Which brings us to the spring training office of the American League manager of the year. There is no multimillion-dollar contract extension in Joe Maddon's desk drawer, but his dry cleaning just arrived and he is told to put his wallet away.
"Now you want to talk about something cool," Maddon grins, "how about getting your dry cleaning done for free."
He has no contract beyond this October. No promises, no guarantees, no commitments.
And, at the moment, Joe Maddon also has no worries.
He always has been a low-maintenance sort of guy and, contract extension or not, has no reason to worry about his future. Entering the fourth, and final, season of his original contract, Maddon says he could not be happier with Rays management.
If you don't believe that, you may want to check out Maddon as he leaves the facility late Sunday afternoon. He is carrying an extra-large salad bowl because he is cooking dinner for more than a dozen Rays officials at his rented spring condo.
"There's a lot of trust flowing back and forth right now. I believe I could work somewhere else if I chose to but, the point is, I don't want to," Maddon, 55, said. "This is the perfect place for me. I don't want to go anywhere else.
"I know, going back to conventional wisdom, that I'm supposed to be clamoring for a contract right now based on what's happened in the past. I could talk about lame duck status and how that can impact the group. I could say all that kind of stuff. But I don't necessarily believe that. I'm very confident — very confident — that I'm going to be here for years to come."
You could say he is too trusting. You could suggest he is a bit naive. You could say, coming off one of the greatest turnarounds in baseball history, Maddon should have been lobbying for a new deal the moment the lights finally went out at Citizens Bank Park in Philadelphia in late October.
Because, let's face it, his stock may never be higher. Bargaining position may never be better for a manager whose salary, in the $750,000 range, is on the very low end of the big-league scale.
You have to figure the odds of winning a second AL pennant and a second manager of the year award are not real strong. Yet, Maddon trusts the Rays will ultimately do right by him before his contract expires in eight months or so.
"The way we look at it, is we all have a great working relationship," executive vice president Andrew Friedman said. "The backroom dealings are something that obviously we keep private. It's not something we feel like a blow-by-blow account is helpful. We expect all of us to be working together for a long time, and that's what is most important."
To be fair, Maddon is not alone. More managers than you would think are in the final year of a contract. Maddon is one of at least nine who have neither guarantees, nor club options, for 2010. Some are Hall of Fame candidates such as Tony La Russa and Bobby Cox. Others are hot seat candidates such as Cecil Cooper and Bud Black.

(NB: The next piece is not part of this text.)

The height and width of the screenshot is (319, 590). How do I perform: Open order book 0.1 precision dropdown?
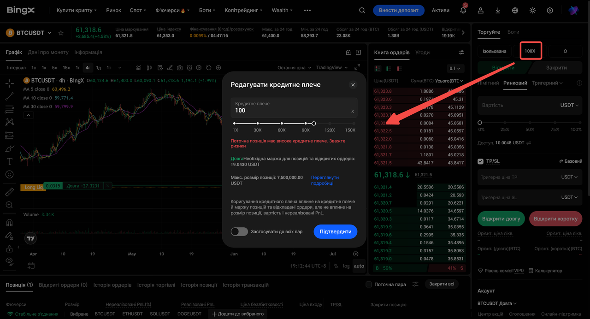[x=455, y=68]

"You're always looking for security, but I have worked primarily since 1981, with one-year contracts. I don't lose any sleep about it. I don't overanalyze it," Maddon said. "I understand why people would ask me the question, but I have zero concern. I believe, if there was any question about it, Stu (Sternberg) would have brought that to my attention.
"I have had no conversations about this with Andrew, Matt (Silverman) or Stu. And I'm good with that."
You could argue the Rays are being prudent. That there is no reason to rush into another deal while the current contract remains valid. And you could point out Friedman and Silverman, the team president, operate without the security of contracts.
But it does look odd when you consider how willing the Rays have been to secure key assets with long-term deals. They love the cost certainty, and the idea of taking free agency out of the picture. So they have tied up the third baseman. The leftfielder. Two of the starting pitchers. Even a utility infielder.
As for the manager, I would say he is pretty high up the list of potential free agents. His time for a long-term deal has not yet come, but I would hope it will soon.
For the Rays' sake, as much as his.
John Romano can be reached at email@example.com.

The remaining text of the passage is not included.